Structure holes and information leaks

Posted Dec 2, 2010 19:53 UTC (Thu) by wingo (guest, #26929) [Link]

Fascinating article, thanks! Hadn't thought about what was in the holes before.

Structure holes and information leaks

Posted Dec 3, 2010 16:22 UTC (Fri) by cesarb (subscriber, #6266) [Link]

I wonder if there is a way to use Coccinelle to find all places where a structure is copied in some way to user space (looking for put_user and variants perhaps?) without memset being previously called on it.

Then it would be a Simple Matter Of Programming to create a script to extract the definitions for these structures and check them for padding (since optimized structures without padding have no need for a memset).

Structure holes and information leaks

Posted Dec 3, 2010 20:39 UTC (Fri) by speedster1 (guest, #8143) [Link]

> Then it would be a Simple Matter Of Programming to create a script to
> extract the definitions for these structures and check them for padding
> (since optimized structures without padding have no need for a memset).

Actually padding can change according to architecture and even toolchain used to compile the code, but there is a tool 'pahole' that shows whether a structure ended up with holes after it has been compiled for a particular platform:

http://lwn.net/Articles/206805/

Structure holes and information leaks

Posted Dec 11, 2010 16:50 UTC (Sat) by RogerOdle (subscriber, #60791) [Link]

As I see it, there are diametrically opposed purposes for the kernel: security verses performance. If your purpose is to run a server then security is your primary concern and you should do the utmost to prevent information leaks when you can, even at the cost of performance. If your purpose is to perform some complex analysis or you need really fast IO then performance is your primary concern.

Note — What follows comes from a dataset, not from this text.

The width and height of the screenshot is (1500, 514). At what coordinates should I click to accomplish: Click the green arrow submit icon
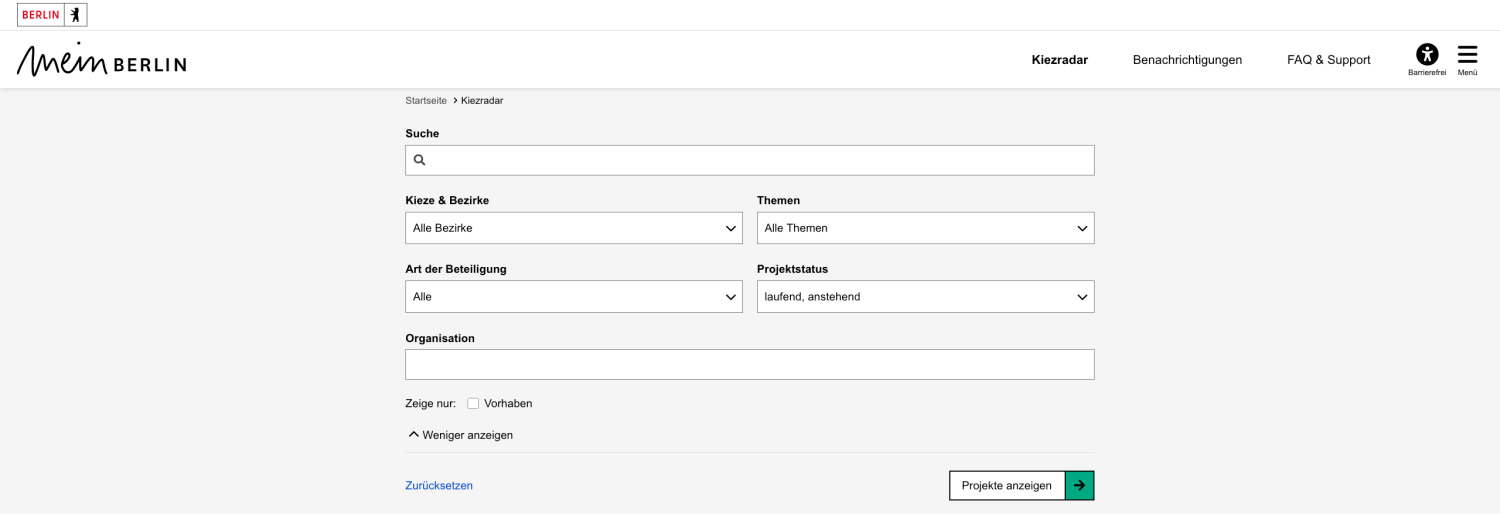pyautogui.click(x=1079, y=485)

In the second case, security may not be a particular issue if your application is not exposed to the Internet.

It may be desirable to have a choice to build the kernel with a security policy that zeros all allocated memory or to build the kernel with a performance policy. If such a choice is available then it would be necessary to have a mechanism so that servers could determine at run-time if the appropriate security policies are in place in the kernel.

This choice would not be appropriate as a run-time switch where the kernel would be constantly checking for whether it should zero memory or not. It would work better as a compile time choice.